In popular perception, investing for the long term is the best way to enter the equity markets. While long-term investing is a widely accepted strategy, it is not the only way of investing. Putting in money for a short or a very short period of time can also be rewarding if done with the help of relevant tools. The candlestick chart has emerged as one of the best technical tools for traders of all levels. The colour-coded chart is equally easy to understand for a beginner and a seasoned trader.
The red and green candlesticks always tell a story, if interpreted correctly. Let us discuss the story behind a set of five candlesticks, which if formed in a certain pattern will be called a falling three method.
Even though the pattern is known as the falling three candlestick pattern, it consists of five consecutive candles. The falling three method is a signal of continuation of a trend, rather than reversal. It is a bearish pattern and signifies a temporary interruption of the broader trend, which, in this case, is a downward trend.
Before the formation of a falling three methods candlestick pattern, you will notice a number of red candlesticks, which signifies a downward price movement. The first candlestick of a falling three methods is one long red candle. The first candle is followed by three short green candles. In a perfect falling three candlestick pattern, the three short candles should be contained in the body of the first red candle. The real bodies of the three green candles cannot be higher or lower than the first candle’s real body. The three candles are followed again by a long red candle. The closing candle should close below the first candle, signifying the broader bearish trend.
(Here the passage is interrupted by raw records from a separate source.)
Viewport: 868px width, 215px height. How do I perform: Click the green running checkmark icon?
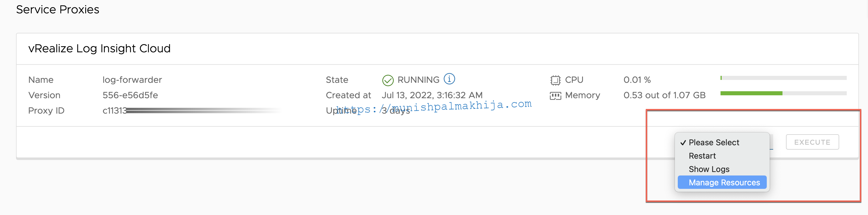pyautogui.click(x=388, y=80)
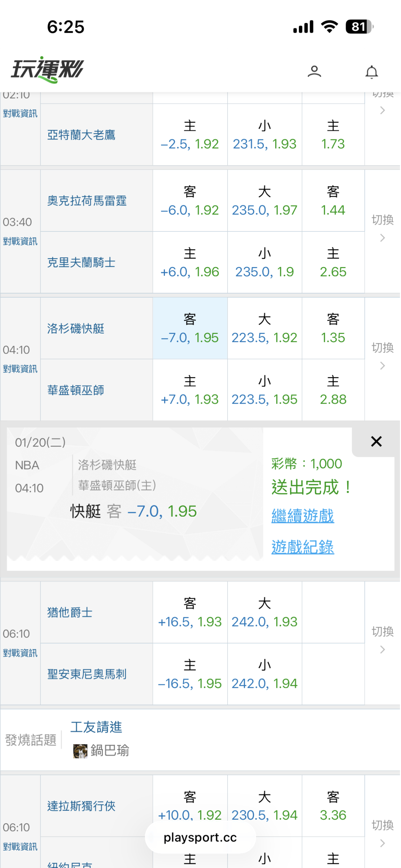Screen dimensions: 401x868
Task: Tap the 玩運彩 logo
Action: pos(48,69)
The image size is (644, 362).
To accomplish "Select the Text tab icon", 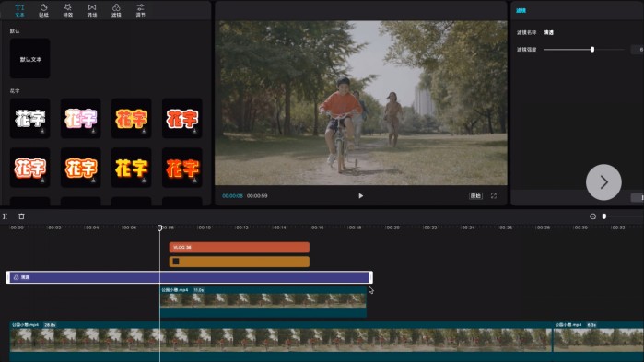I will 19,10.
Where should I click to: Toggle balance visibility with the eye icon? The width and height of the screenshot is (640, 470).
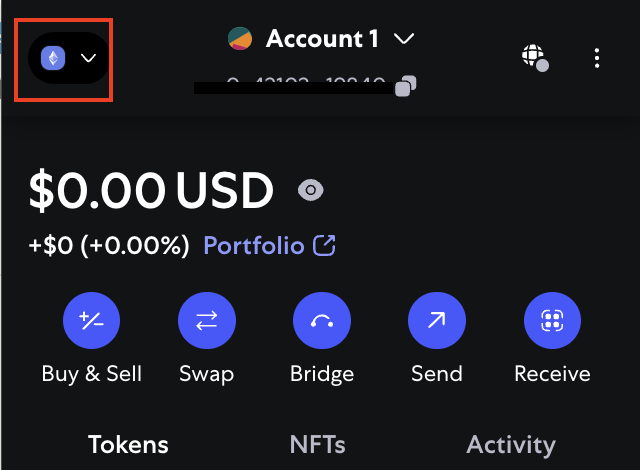tap(311, 190)
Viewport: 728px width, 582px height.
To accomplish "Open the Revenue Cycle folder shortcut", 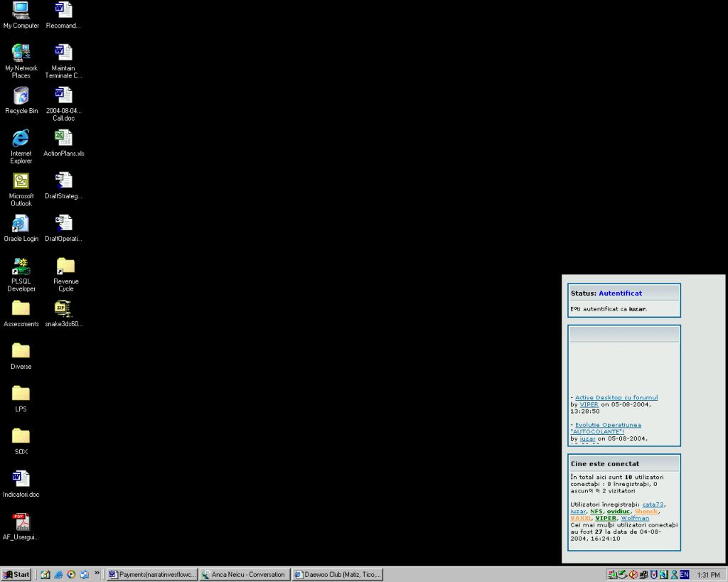I will (x=65, y=266).
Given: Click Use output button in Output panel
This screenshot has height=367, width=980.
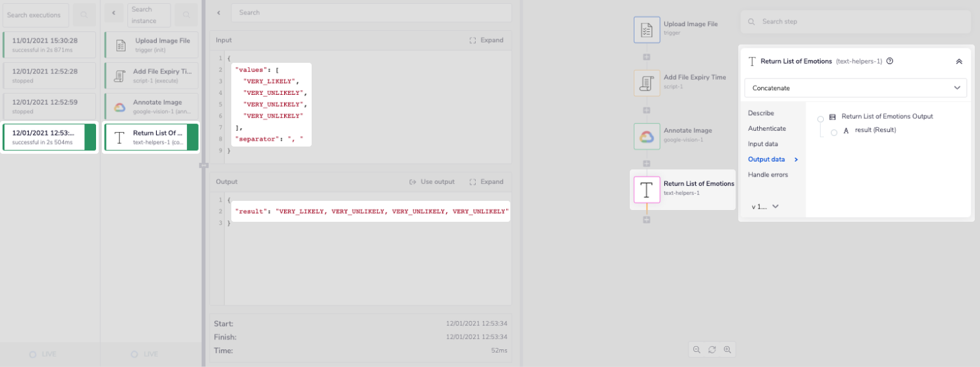Looking at the screenshot, I should click(x=432, y=182).
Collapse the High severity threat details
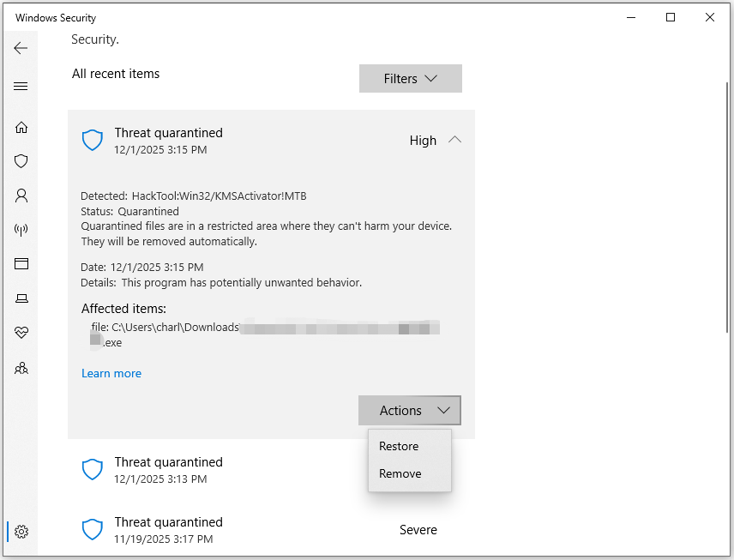The height and width of the screenshot is (560, 734). click(x=455, y=139)
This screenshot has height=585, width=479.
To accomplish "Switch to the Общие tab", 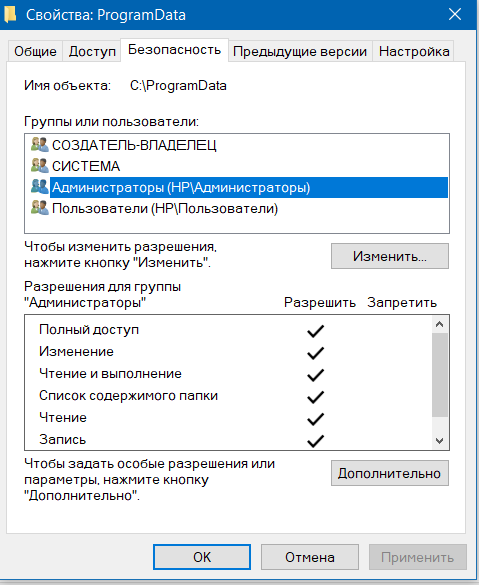I will point(35,51).
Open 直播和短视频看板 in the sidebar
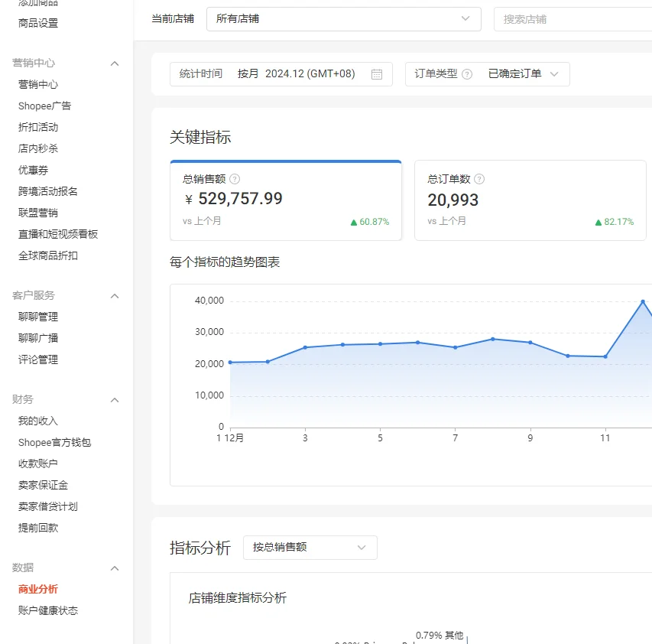This screenshot has width=652, height=644. pos(57,233)
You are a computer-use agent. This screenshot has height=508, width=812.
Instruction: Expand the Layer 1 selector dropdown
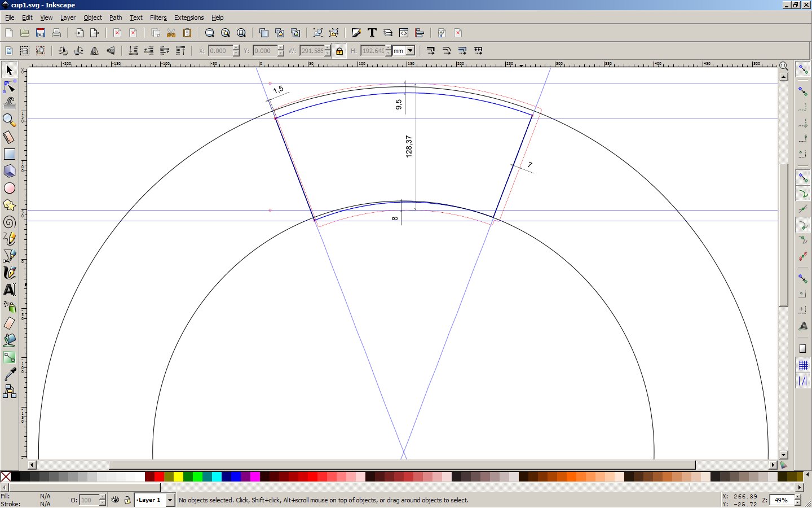click(170, 500)
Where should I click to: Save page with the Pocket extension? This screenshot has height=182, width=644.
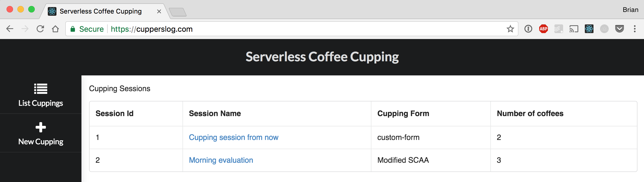620,29
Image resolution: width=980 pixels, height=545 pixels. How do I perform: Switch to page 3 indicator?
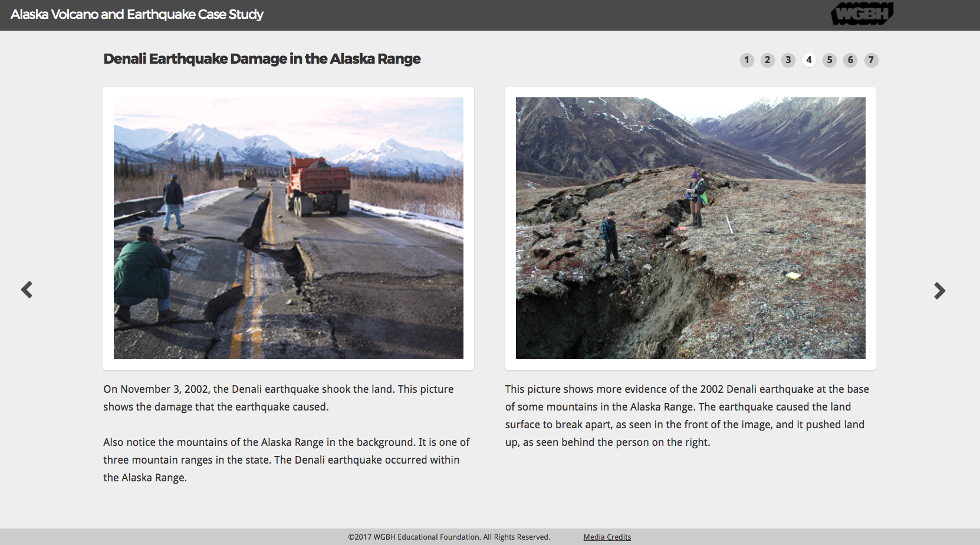pyautogui.click(x=788, y=60)

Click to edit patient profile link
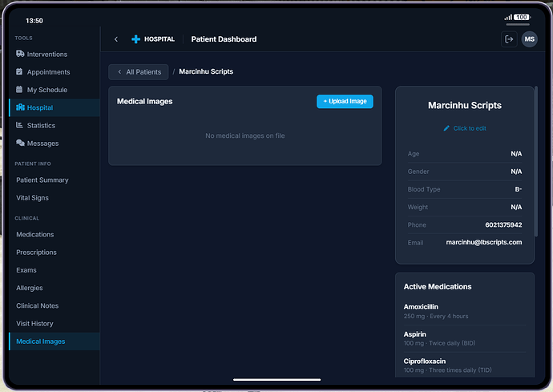coord(465,128)
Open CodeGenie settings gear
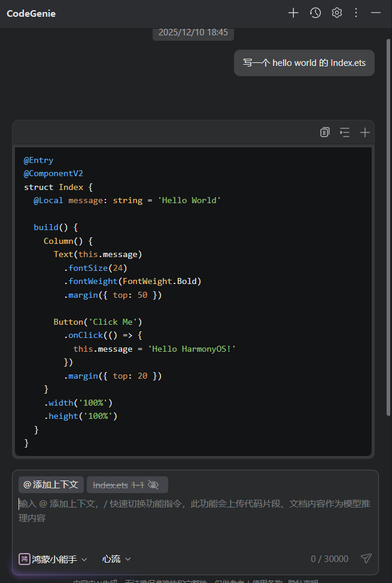392x583 pixels. pyautogui.click(x=337, y=13)
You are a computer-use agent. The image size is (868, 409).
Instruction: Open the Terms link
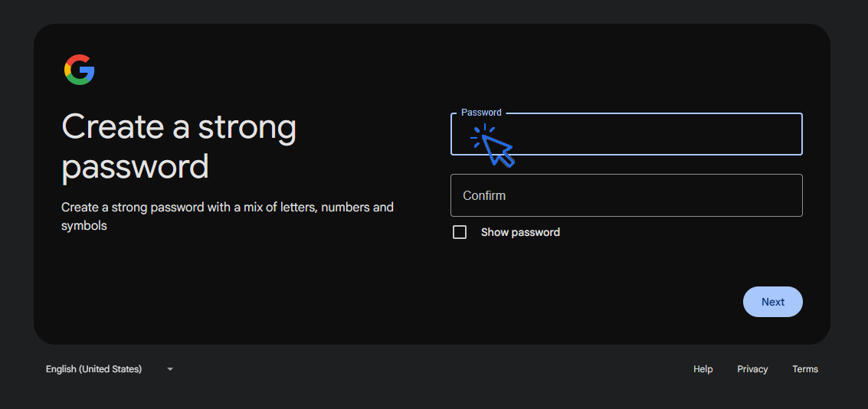pyautogui.click(x=804, y=369)
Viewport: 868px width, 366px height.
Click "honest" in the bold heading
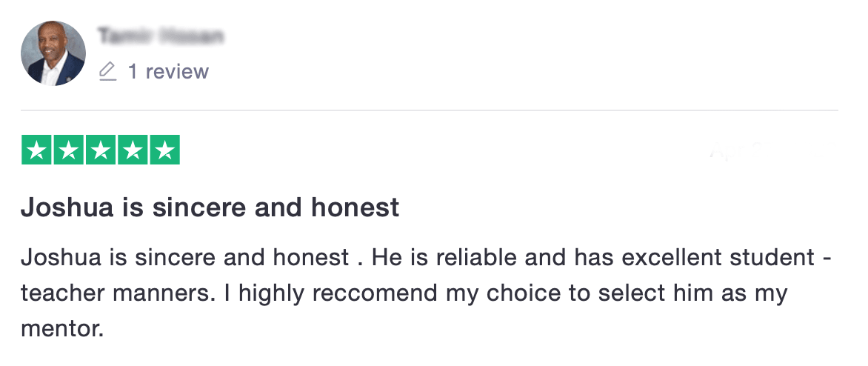click(354, 207)
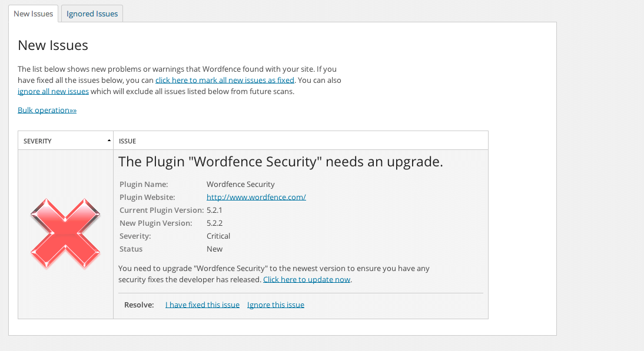
Task: Open the wordfence.com plugin website link
Action: 256,197
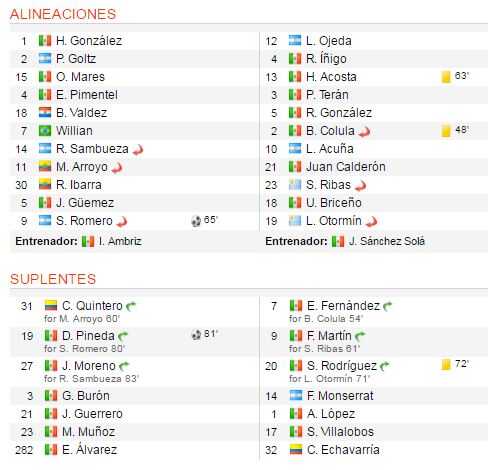This screenshot has height=470, width=488.
Task: Select player E. Álvarez number 282
Action: click(89, 450)
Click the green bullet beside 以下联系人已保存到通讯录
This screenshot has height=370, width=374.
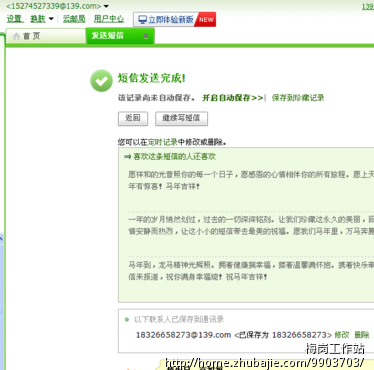[x=127, y=319]
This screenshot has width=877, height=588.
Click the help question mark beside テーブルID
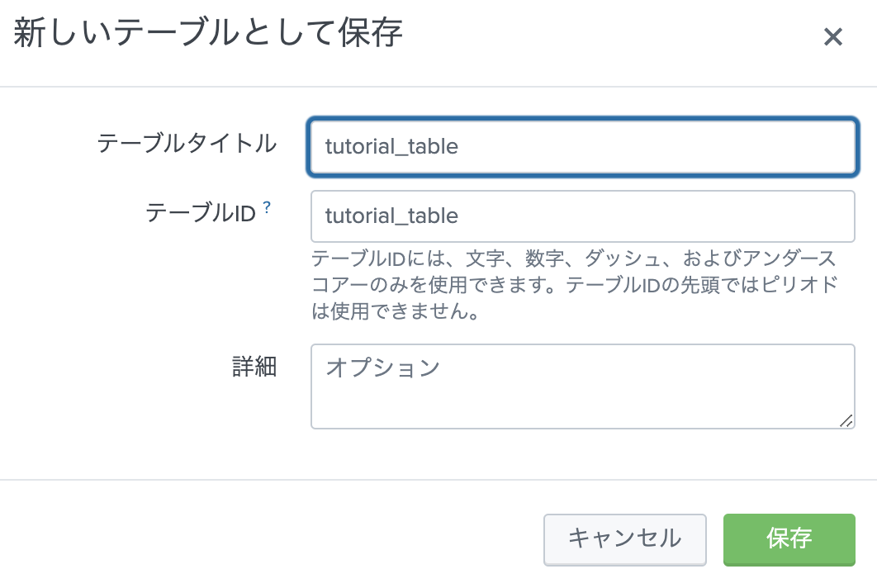tap(267, 208)
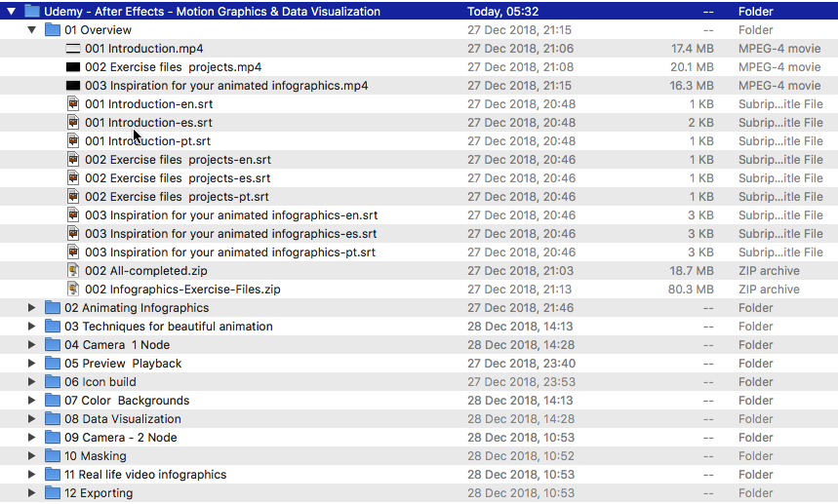The image size is (838, 504).
Task: Click the 80.3 MB size of Infographics-Exercise-Files.zip
Action: pyautogui.click(x=691, y=290)
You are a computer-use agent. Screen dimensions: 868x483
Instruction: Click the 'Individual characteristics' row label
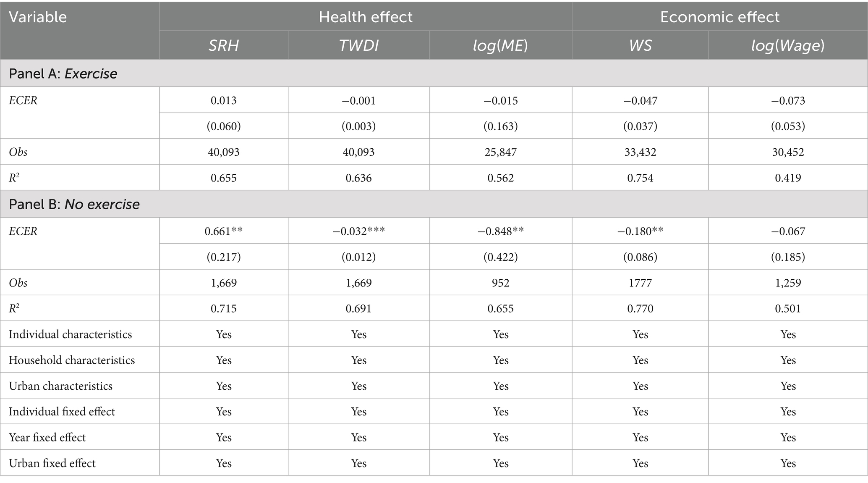pos(70,334)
The falling three candlestick pattern is a part of a downward trend which means the bears are dominant in the market. The pattern is formed when the bulls start taking over but are not able to completely dominate the bears. It results in a pause on the downward movement of the price which is signified by the three short green candles. However, the bulls are not able to hold the momentum for long and are overtaken by the bears. The pattern is completed by the long red candle at the end, which closes below the level of the first long candle. The falling three candlestick pattern is a bearish pattern, but you can also spot a similar formation with opposite colours. If you see a long green candle followed by three short red candles contained in it and a green candle that closes above the first candle, it is the bullish form of the pattern, known as the rising three candlestick pattern.
How to trade?
Following the textbook definition of the falling three candlestick pattern may not give the expected results. Three short green candles contained within two long red candles is the ideal form of the pattern.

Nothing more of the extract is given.